An appeal is “taken” by “serving on the adverse party a notice of appeal and filing it in the office where the judgment or order of the court of original instance is entered.” CPLR 5515[1]. An appeal must be taken “within thirty days after service by a party upon the appellant of a copy of the judgment or order appealed from and written notice of its entry.” CPLR 5513[a].

Unless the judgment or order requires service by a particular method to commence the running of the 30-day appeal period, service by the prevailing party of a copy of the judgment or order, with notice of entry, will trigger the time to appeal. If service is made by regular mail, five days are added to the appeal period; one business day is added for service by overnight delivery. See CPLR 2103[b][2] and [6]. CPLR 5513(d) affords the appellant the additional time under CPLR 2103(b) even though the appellant itself serves the judgment or order, with notice of entry, on the prevailing party.

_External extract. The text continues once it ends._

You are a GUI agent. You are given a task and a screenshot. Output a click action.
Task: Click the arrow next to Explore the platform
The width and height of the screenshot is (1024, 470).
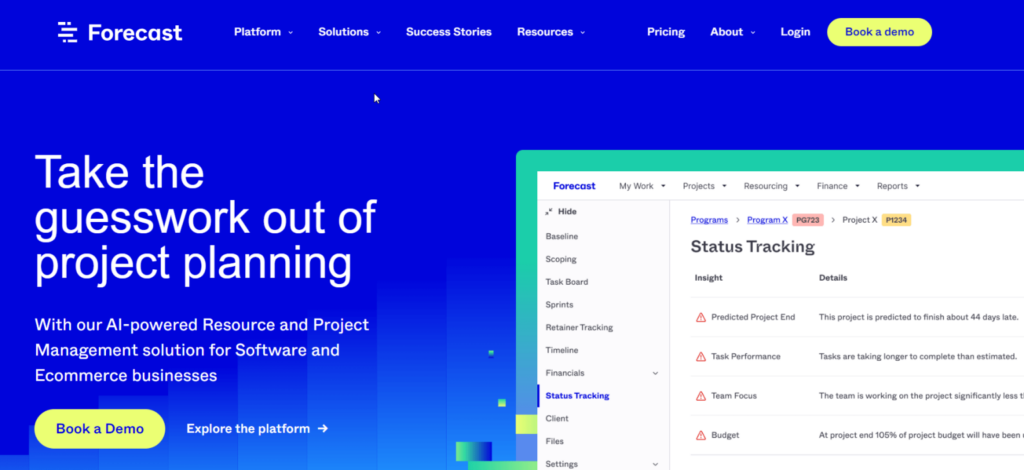(x=322, y=429)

With regard to the notice of appeal, timeliness is the overriding concern. Under CPLR 5520(c), mistakes in form or content may be (and generally are) excused unless their forgiveness would prejudice another party’s substantive rights. Protective as the courts are with regard to a party’s right to appeal, however, an untimely notice of appeal is fatal. “The time period for filing a notice of appeal is nonwaivable and jurisdictional.” See Jones Sledzik Garneau & Nardone v. Schloss, 37 A.D.3d 417 (2d Dept. 2007). This time period may not be extended by stipulation of the parties (see Haverstraw Park, Inc. v. Runcible Properties Corp., 33 N.Y.2d 637 (1973)), or by the court, except on the extremely limited grounds enumerated in CPLR 5514(c).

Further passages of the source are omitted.